▸ **Set task A**
Return every line in the records below that contains the word "Slide".

▸ **Excerpt to read**
%%

Minimal government intervention
July 07, 2006 | Manila, Philippines
BY ERNESTO B. CALUCAG, Senior Researcher
It has been widely documented in literatures that the Philippines’ economic development continues to be hampered by its weak government, in any form it takes-entrenched government corruption, bloated bureaucracy, ballooning budget deficit, inconsistent regulations, extensive government ownership of business, etc. Yet there seems to be a void in calling out for a reduced or limited government clout in the country as a means towards achieving a better economy for the Filipinos.
"Small government and small taxes is still a losing proposition at the moment, advocated by only a few souls which are politically weak compared to the voices of statists who endlessly call for more subsidies, more government positions and offices, more foreign aid," said economist Bienvenido "Nonoy" Oplas, Jr., head of the group called Minimal Government Movement (MGM) in the Philippines, advancing the concepts of small and limited government, small and few taxes, free market and free trade, and more individual freedom and responsibility.
Not to be compared with extremes such as total anarchy and communism, proponents of minimalist government argue that government, while a necessary institution for maintaining social order, should be focused on few, limited functions, "such as the enforcement of property rights and contracts among citizens, foreign affairs and national defense, currency and monetary regulation, among others."
A starting point for definition of government’s proper role in the economy might therefore be to look at the things which only government can do. Private businesses will not provide certain types of services -- or will not provide them in optimal amounts -- because the benefits of such services are widespread and so difficult for the provider to capture and thereby earn a commercial return. Such services are called public goods.
"On these limited functions, we want government institutions to be strong and implementation of laws to be strict. The rest of social and economic functions, government should get out and leave the provision of many goods and services to the market, to the citizens and taxpayers," Mr. Oplas further argued.
After all, said Dr. Edward Younkins, an economist at Wheeling Jesuit University in West Virginia, USA in his paper entitled "The Minimal State, Not the Welfare State," government is only "a man-made institution that holds only such powers as it receives from individuals," thus, should be subject to various restraints to keep its vast powers from being abused.
"Since no individual has a right to interfere with the freedom of another, it follows that any attempt by the government to use force against a citizen for any reason other than self-defense of other citizens is an abuse of power and is equivalent to the very thing that the state was organized to prevent," the paper noted.
Along with limited government function, minimalist government philosophy allows for an individualist control of income and destiny or a free-market model of economy where individuals constitute markets, as buyers and sellers of various goods and services. Unburdened by many government regulations and bureaucrats, trade restrictions, high and multiple taxes, individuals are always assumed to act, in economic and political ways, as rational beings allowing for the markets’ competitive and innovative potentials to be unleashed.
The tradition of limited government involvement in the economy was first espoused in the Classical School of economic theory that began with the publication in 1776 of Adam Smith’s monumental work, The Wealth of Nations. The book identified land, labor, and capital as the three factors of production and the major contributors to a nation’s wealth. In Smith’s view, the ideal economy is a self-regulating market system that automatically satisfies the economic needs of the populace.

%%

▸ **Set task B**
The article on minimal government above lists the forms that the Philippines' weak government takes. Name each one.

▸ **Information supplied**
%%

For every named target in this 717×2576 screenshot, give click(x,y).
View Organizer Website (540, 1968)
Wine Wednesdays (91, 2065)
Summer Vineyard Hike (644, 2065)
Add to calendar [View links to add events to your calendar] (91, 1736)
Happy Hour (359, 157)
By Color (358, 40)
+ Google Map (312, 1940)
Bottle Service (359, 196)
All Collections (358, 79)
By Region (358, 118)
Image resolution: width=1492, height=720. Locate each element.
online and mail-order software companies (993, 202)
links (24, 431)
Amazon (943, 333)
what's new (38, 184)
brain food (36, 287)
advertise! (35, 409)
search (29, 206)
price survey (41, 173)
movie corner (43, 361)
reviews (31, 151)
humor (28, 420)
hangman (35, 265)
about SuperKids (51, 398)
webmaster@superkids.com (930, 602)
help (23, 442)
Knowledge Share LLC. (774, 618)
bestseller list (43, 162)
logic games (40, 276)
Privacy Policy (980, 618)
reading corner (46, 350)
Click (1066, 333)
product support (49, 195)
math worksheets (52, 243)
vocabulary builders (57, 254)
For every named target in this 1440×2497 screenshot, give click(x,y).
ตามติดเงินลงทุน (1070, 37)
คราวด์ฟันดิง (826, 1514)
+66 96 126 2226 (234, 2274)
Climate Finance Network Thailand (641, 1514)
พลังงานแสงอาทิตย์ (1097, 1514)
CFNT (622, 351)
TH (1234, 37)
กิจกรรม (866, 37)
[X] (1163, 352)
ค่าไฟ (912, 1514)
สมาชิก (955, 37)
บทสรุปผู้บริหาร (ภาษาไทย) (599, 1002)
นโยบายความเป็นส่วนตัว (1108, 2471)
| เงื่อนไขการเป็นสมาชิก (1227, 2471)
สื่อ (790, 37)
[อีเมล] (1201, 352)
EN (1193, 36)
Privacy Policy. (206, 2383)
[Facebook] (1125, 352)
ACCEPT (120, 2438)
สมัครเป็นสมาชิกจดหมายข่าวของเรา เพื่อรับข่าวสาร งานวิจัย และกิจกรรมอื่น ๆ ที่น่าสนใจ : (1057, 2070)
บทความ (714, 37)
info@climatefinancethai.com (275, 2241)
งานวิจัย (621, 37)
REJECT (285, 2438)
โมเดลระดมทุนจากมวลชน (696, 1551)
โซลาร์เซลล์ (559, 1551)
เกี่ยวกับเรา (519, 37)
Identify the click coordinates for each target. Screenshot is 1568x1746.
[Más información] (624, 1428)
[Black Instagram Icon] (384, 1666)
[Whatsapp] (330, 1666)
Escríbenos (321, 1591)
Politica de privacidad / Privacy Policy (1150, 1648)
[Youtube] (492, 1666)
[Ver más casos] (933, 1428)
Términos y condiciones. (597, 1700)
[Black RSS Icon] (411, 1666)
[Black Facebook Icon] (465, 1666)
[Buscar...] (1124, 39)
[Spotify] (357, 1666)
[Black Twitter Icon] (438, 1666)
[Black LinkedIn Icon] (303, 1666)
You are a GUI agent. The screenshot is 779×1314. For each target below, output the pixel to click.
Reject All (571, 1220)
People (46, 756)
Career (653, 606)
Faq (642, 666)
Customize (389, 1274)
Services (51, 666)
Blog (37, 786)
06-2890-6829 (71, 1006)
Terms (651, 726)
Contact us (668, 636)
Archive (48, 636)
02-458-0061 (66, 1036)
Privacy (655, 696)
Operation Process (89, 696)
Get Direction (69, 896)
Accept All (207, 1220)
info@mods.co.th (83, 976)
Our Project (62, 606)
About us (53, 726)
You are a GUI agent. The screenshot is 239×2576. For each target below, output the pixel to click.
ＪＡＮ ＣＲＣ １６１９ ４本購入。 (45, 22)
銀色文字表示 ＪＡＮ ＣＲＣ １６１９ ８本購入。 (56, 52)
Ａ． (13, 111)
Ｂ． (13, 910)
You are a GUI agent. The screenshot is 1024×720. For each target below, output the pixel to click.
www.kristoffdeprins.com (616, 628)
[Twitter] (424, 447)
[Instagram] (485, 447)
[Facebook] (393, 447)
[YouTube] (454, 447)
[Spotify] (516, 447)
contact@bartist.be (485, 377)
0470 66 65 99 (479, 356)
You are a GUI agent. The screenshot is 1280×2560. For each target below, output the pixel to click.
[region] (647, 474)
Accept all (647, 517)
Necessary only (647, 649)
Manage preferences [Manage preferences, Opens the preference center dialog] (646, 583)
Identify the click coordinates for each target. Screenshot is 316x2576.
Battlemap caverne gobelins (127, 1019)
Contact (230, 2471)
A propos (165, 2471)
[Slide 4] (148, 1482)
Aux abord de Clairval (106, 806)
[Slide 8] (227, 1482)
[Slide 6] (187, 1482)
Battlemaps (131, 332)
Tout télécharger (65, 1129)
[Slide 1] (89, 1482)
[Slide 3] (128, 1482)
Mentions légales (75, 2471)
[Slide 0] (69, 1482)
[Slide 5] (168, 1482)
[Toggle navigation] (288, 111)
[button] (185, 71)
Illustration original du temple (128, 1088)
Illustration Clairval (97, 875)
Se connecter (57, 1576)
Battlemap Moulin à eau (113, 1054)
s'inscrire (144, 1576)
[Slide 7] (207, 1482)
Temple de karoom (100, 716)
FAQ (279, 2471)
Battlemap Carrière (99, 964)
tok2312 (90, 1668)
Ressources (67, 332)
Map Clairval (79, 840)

%%

▸ **Answer A**
[Slide 4] (148, 1482)
[Slide 8] (227, 1482)
[Slide 6] (187, 1482)
[Slide 1] (89, 1482)
[Slide 3] (128, 1482)
[Slide 0] (69, 1482)
[Slide 5] (168, 1482)
[Slide 7] (207, 1482)

▸ **Answer B**
- entrenched government corruption
- bloated bureaucracy
- ballooning budget deficit
- inconsistent regulations
- extensive government ownership of business